Galomp let out a whimper that broke through the tension and I whirled toward him, realising he was still trapped in a vision of spiders. He slapped at his body, blind to how close we stood to him, but his whimpering stopped as Kaiser glanced his way.

The power inside me went back to sleep, leaving Kaiser to return to the cold recesses of his mind.

In a blink, he was as distant as always and he looked from Galomp to me before jerking his head in a command.

His possession tore through me in a wave and a gasp escaped me as he forced me to run down the corridor towards the pile of sleeping Fae.

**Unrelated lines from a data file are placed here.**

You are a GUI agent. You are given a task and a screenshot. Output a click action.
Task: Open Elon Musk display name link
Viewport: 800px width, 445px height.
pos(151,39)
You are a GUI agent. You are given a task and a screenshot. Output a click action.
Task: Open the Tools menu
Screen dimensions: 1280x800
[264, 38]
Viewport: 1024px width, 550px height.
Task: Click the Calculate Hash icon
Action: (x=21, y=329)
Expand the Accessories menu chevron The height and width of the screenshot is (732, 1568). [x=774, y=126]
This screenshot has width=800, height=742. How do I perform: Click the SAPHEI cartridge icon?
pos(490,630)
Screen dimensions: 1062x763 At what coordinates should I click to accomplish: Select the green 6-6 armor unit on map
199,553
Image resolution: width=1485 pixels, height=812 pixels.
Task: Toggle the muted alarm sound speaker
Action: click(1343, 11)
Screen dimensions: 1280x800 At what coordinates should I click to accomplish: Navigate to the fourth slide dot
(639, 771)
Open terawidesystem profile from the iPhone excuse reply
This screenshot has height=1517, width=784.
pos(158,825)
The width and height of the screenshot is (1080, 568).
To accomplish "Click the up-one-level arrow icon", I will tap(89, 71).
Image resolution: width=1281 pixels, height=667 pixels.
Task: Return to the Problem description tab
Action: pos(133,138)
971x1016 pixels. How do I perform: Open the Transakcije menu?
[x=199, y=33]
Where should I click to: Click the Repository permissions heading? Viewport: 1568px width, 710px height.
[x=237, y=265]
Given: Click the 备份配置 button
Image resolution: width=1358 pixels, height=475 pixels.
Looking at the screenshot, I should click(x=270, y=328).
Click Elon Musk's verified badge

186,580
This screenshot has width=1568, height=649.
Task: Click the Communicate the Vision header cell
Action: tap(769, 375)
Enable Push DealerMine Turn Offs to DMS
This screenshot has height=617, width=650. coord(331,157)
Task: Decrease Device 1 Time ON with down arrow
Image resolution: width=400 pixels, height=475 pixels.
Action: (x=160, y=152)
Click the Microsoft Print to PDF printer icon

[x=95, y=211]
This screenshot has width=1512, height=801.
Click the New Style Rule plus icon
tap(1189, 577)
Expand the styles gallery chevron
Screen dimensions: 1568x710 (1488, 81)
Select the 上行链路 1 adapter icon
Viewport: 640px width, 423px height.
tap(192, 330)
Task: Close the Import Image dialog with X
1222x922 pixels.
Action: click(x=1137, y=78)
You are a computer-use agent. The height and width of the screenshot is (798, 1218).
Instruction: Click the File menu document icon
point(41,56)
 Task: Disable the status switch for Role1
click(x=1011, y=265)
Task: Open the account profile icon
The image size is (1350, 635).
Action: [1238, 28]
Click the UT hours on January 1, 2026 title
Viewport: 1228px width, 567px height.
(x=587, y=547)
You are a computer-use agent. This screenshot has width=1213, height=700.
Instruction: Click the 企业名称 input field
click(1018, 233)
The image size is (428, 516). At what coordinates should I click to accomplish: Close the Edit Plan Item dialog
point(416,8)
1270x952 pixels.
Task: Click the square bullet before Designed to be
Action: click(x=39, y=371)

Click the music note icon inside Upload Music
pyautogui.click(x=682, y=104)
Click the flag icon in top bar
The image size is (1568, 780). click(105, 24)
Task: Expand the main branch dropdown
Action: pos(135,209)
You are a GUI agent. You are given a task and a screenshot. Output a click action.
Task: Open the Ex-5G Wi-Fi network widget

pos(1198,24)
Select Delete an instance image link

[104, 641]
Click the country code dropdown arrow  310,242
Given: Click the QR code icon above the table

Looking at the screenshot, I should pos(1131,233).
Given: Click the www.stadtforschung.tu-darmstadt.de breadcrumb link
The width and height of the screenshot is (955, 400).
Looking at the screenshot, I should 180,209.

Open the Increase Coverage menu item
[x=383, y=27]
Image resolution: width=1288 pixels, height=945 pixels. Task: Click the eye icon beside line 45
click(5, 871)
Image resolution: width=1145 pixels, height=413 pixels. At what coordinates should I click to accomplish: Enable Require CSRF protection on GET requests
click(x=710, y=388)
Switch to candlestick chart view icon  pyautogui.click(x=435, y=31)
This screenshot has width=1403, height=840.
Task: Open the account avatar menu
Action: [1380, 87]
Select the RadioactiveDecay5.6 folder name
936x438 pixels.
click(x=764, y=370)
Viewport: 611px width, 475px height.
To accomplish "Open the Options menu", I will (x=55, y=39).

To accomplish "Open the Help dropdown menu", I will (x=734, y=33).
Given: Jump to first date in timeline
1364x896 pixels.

My hand clasped my dagger, and Kaiser made me swing it down, carving a deep cut across Alina’s shoulder. She didn’t wake from her nightmare, the splash of blood wetting her cheek and peppering my hands.

“ Stop ,” I snarled in alarm, but Kaiser forced me to lay a strike on Lucas next, my pulse drumming as I sliced the blade up his forearm. I may not have held any warmth towards Ransom and his friends, but I felt sick being wielded unwillingly against them.

Next, I dragged the dagger across Maria’s knee and finally slashed a cut across Ransom’s ass.

The taint of blood hung in the air and I shuddered in the grip of Kaiser’s possession, hating that he was using me like this and not knowing what he would have me do next.

Kaiser forced me to turn, walking me back to him and Galomp.

My friend’s hands were threaded together, his body still held still by the Fury’s power.

At a glance from Kaiser, Galomp dropped down, picking up his teddy bear before marching straight back into his bedroom, the door snapping shut behind him.

“Why?” I asked Kaiser in a furious growl.

“Because if your friend goes to the Reapers to give me up, they will put him through Cyclops interrogation and they will see your attack upon your fellow Raincarvers. If he wishes to expose me, then he will expose you as well. It looks as though you now have a vested interest in ensuring he does not breathe a word of this.” Kaiser took the blade from my hand, wiping it on my silk nightdress to stain me with more evidence.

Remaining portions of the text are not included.